Taurine stimulation of isolated hamster brain Na+,K+-ATPase: activation kinetics and chemical specificity

Epileptic foci are associated with locally reduced taurine (2-aminoethanesulfonic acid) concentration and Na+,K+-ATPase (EC 3.6.1.3) specific activity. Topically applied and intraperitoneally administered taurine can prevent the development and/or spread of foci in many animal models. Taurine has been implicated as a possible cytosolic modulator of monovalent ion distribution, cytosolic "free" calcium activity, and neuronal excitability.
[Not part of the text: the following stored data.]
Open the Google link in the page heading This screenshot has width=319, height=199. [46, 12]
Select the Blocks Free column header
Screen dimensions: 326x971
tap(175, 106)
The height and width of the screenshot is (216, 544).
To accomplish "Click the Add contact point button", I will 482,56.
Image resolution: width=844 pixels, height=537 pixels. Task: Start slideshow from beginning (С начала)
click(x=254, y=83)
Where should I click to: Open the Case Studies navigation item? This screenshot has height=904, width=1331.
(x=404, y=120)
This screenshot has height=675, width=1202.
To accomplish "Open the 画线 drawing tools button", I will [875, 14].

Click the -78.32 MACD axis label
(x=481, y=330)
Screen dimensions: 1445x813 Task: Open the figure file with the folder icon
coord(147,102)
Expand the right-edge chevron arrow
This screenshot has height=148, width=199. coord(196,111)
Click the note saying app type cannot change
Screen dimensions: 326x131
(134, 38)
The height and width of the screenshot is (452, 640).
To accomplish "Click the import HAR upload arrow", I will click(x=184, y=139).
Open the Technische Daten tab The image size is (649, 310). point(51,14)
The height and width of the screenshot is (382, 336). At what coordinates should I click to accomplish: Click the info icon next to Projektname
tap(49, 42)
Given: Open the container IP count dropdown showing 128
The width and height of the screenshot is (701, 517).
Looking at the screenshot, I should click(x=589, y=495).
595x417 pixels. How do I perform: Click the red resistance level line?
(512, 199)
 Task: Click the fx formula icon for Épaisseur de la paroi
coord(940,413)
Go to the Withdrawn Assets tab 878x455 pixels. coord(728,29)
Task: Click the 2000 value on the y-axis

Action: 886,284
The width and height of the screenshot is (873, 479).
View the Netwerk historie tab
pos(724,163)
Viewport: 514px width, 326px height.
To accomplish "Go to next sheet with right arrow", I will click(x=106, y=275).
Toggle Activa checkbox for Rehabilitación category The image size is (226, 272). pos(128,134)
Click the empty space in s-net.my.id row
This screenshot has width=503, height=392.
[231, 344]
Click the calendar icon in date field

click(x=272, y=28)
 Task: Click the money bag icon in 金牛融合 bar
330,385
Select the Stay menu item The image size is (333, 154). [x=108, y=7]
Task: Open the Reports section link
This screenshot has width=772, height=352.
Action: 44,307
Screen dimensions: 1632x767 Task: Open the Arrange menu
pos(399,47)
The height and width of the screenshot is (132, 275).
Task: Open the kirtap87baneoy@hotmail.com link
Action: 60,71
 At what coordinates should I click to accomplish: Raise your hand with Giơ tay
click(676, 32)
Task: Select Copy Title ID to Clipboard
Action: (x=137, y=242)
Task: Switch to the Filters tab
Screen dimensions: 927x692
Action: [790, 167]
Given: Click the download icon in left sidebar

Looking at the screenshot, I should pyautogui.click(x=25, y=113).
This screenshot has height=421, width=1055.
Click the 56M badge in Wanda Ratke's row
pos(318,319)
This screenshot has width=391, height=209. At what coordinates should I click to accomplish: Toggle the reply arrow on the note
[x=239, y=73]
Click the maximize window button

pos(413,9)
Taurine may act in part by modulating Na+,K+-ATPase activity of neuronal and glial cells. We characterized the requirements for in vitro modulation of Na+,K+-ATPase by taurine. Normal whole brain homogenate Na+,K+-ATPase activity is 5.1 +/- 0.4 (4) mumol Pi X h-1 X mg-1 Lowry protein. Partial purification of the plasma membrane fraction to remove cytosolic proteins and extrinsic proteins and to uncouple cholinergic receptors yields a membrane-bound Na+,K+-ATPase activity of 204.6 +/- 5.8 (4) mol Pi X h-1 X mg-1 Lowry protein. Taurine activates the Na+,K+-ATPase at all levels of purification. The concentration dependence of activation follows normal saturation kinetics (K1/2 = 39 mM taurine, activation maximum = +87%). The activation exhibits chemical specificity among the taurine analogues and metabolites: taurine = isethionic acid greater than hypotaurine greater than no activation = beta-alanine = methionine = choline = leucine. Taurine can act as an endogenous activator/modulator of Na+,K+-ATPase. Its action is mediated by a membrane-bound protein.